Continuous support in labour increased the chance of a spontaneous vaginal birth, had no harm, and women were more satisfied.

Historically women have been attended and supported by other women during labour and birth. However in many countries, as more women are giving birth in hospital rather than at home, continuous support during labour has become the exception rather than the norm. This may contribute to the dehumanisation of women's childbirth experiences. Modern obstetric care frequently subjects women to institutional routines, which may have adverse effects on the progress of labour. Supportive care during labour may involve emotional support, comfort measures, information and advocacy. These may enhance physiologic labour processes as well as women's feelings of control and competence, and thus reduce the need for obstetric intervention. The review of studies included 23 trials (22 providing data), from 16 countries, involving more than 15,000 women in a wide range of settings and circumstances. The continuous support was provided either by hospital staff (such as nurses or midwives), women who were not hospital employees and had no personal relationship to the labouring woman (such as doulas or women who were provided with a modest amount of guidance), or by companions of the woman's choice from her social network (such as her husband, partner, mother, or friend).
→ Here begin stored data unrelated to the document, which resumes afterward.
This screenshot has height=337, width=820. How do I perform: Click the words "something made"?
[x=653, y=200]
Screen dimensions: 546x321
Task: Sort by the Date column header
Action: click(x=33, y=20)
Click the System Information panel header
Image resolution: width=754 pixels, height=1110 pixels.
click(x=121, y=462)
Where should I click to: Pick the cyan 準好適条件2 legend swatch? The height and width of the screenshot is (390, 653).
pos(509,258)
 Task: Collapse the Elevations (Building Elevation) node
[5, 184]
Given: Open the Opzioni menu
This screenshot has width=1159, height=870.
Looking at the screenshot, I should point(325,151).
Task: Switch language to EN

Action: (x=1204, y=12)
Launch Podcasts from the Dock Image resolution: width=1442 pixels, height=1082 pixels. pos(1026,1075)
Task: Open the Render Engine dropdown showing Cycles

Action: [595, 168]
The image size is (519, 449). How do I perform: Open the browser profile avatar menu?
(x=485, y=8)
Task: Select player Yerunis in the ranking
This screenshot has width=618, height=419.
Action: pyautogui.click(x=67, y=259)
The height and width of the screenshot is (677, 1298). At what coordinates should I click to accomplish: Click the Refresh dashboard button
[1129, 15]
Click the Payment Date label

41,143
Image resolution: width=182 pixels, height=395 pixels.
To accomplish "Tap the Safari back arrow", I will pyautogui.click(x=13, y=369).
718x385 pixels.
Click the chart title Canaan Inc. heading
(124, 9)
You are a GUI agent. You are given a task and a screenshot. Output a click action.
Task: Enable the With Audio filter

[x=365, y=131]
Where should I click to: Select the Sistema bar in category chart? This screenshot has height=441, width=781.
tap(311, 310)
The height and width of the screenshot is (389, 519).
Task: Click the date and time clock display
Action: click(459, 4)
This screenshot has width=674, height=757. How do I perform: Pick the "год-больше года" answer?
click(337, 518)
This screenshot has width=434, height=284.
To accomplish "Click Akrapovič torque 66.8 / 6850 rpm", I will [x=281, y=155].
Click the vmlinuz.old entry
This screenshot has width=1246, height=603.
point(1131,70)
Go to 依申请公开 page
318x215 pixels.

Women who received continuous labour support were more likely to give birth 'spontaneously', i.e. give birth with neither caesarean nor vacuum nor forceps. In addition, women were less likely to use pain medications, were more likely to be satisfied, and had slightly shorter labours. Their babies were less likely to have low five‐minute Apgar scores. No adverse effects were identified. We conclude that all women should have continuous support during labour. Continuous support from a person who is present solely to provide support, is not a member of the woman's social network, is experienced in providing labour support, and has at least a modest amount of training, appears to be most beneficial. In comparison with having no companion during labour, support from a chosen family member or friend appears to increase women's satisfaction with their childbearing experience.